The 25-year-old Harvard law student who lives in Washington, D.C., was perceived as a weakling in his first time around, but he did a total 180 to win four individual challenges this season and win the $1 million prize in a unanimous vote. He received all of the eight possible votes to take the win over Dawn Meehan and Sherri Biethman.
The Hollywood Reporter: How do you plan to spend your winnings?
John Cochran: It’s going to be a lot of boring stuff; it’s going to be invested, probably a down payment on an apartment, and I’m thinking of a little impulse purchase. Nothing extravagant that I’m going to spend my money on. When I get a new apartment, I’ll probably … soup it up? Soup it out? I don’t even know the lingo. I’ll probably make it as high-tech as possible, a lot of wireless gizmos and stuff. And I kind of want to get a Segway, as lame as that it. I don’t know how often I’d use it, but I’d like to just ride around on one. Even if it’s just doing circles in my living room.
THR: You said in the finale, you probably won’t become a lawyer and instead have aspirations of becoming a writer. What kind of writing do you want to pursue?
Cochran: It’s an abstract aspiration at this point. I’ve always been a good writer in school. … Maybe I’ll write some sort of screenplay, or comedy writing. Then I start thinking, am I really that funny, or am I just deluding myself?
THR: You wrote a thesis paper on Survivor and the jury system. Is this available to read online or anywhere else?
Cochran: It’s not that good is the thing. It’s been mythologized as this incredible work of Survivor genius. It’s basically Survivor for Dummies. … But it’s not that great, and I feel like it’s better left a mystery than revealing how lame it is to the world.
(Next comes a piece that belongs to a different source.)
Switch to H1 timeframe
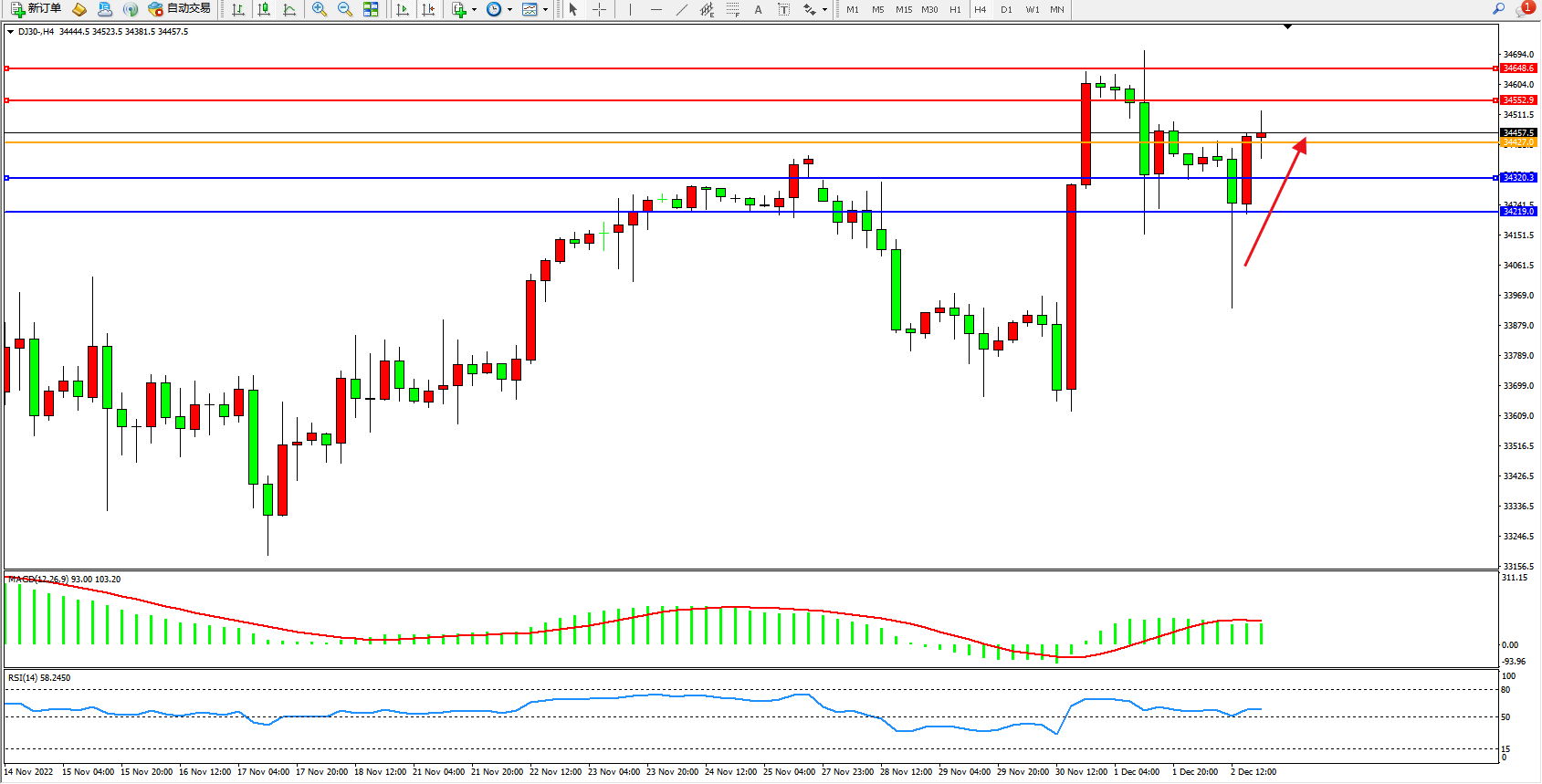The height and width of the screenshot is (784, 1542). [955, 9]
THR: You won the title of Sole Survivor by a unanimous vote, which is a pretty amazing feat.
Cochran: Not to toot my own horn, but I won unanimously, and nobody cast a single vote against me the entire game, which is only the second time in Survivor history that’s happened. J.T. [of Survivor: Tocantins] had the same thing. On the one hand, you could I’m say not a threat; nobody bothered voting for me because I’m such a loser, but I’m kind of a winner now, so maybe they should have voted against me.
THR: We really saw a big turnaround in you this time around. When did this transformation take place?
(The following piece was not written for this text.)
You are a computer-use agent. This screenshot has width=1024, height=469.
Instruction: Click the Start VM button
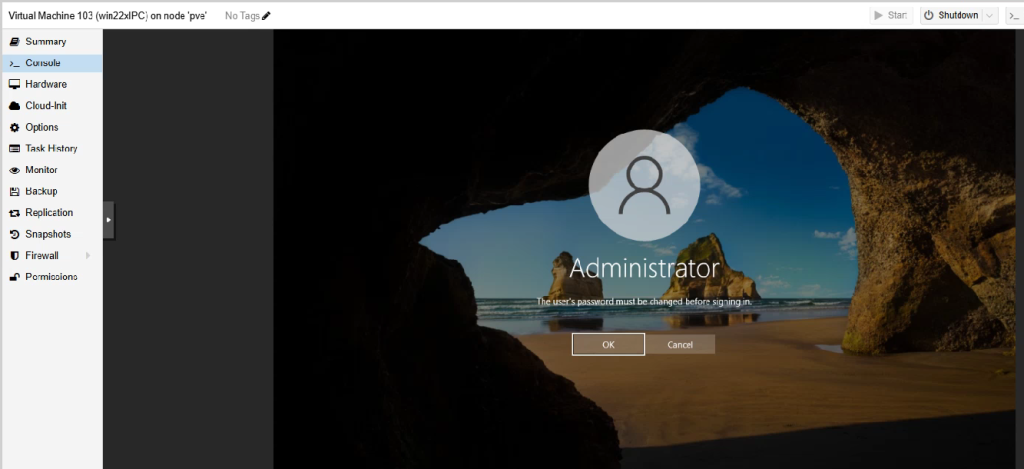[x=891, y=16]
Cochran: Watching yourself on Survivor is a tough experience. You get a lot of criticism online. You have to grow thicker skin. I think that helped going into this season. I had thicker skin. I was very aware of what my flaws were. And I’d been ridiculed so much that it loses its sting. You’re a little bit more callous and you don’t have to worry about your character flaws, and I have an abundance of that. Not only that, but the people I played with and on my tribe, we got along great. The first time, nobody liked me. Getting along with people is a huge benefit. It put me at ease. I was able to think about the game in a very focused way instead of worrying, oh my god they think I’m some loser. I was probably still a nerd, or loser, but I got along with everybody and it wasn’t always dominating my thoughts.
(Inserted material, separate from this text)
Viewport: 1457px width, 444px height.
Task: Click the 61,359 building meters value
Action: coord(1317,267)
THR: Was there a point where you felt like you had it in the bag?
Cochran: Dawn and I always talked about the game, that it was like Whac-a-Mole. From the very first day, I was thinking [Malcolm] was my biggest threat. He’s a smart, charming, athletic strategist, so we knocked him down, but then Andrea pops up. And Andrea’s playing a very strong game. She has an idol. She had kind of wooed the enemy [and secured jury votes] from the other tribe. So we knocked her down, and all of a sudden Brenda is someone who’s a legitimate threat because she hadn’t really crossed anybody. So there was never a moment where I was like, now Malcolm’s gone, and here’s my victory march to the end. I think when I won immunity, and I knew I was going to be in the end, I thought, “I actually played a well-rounded game.” …. [At the final tribal council], I felt pretty confident. I thought I answered my questions pretty well, and people seemed receptive to my answers. But this was filmed 10 months ago, and that’s a long time for doubt to start creeping in. I felt pretty confident, but a lot of that confidence kind of diminished as time went on.
THR: Is there a scenario in which you’d ever play again? Say they did some sort of all-winners edition?
Cochran: I feel bad saying this but I don’t think that I would. I don’t think I’d do as well. I’m aware of my limitations. I’m aware that I lucked out a lot this time, that a lot of stars aligned, the timing was perfect, everything was great. And I had such a great tine in addition to all that. I really enjoyed it. First of all, I’m not going to do as well, that’s inevitable. I probably won’t have as good of a time, and my last Survivor memory’s going to be losing and not enjoying myself as much. I kind of would like to end on this note, where everything is going to be perfect me and I’m happy. Doesn’t it seem better to quit while you’re ahead rather than coming back and bungling it?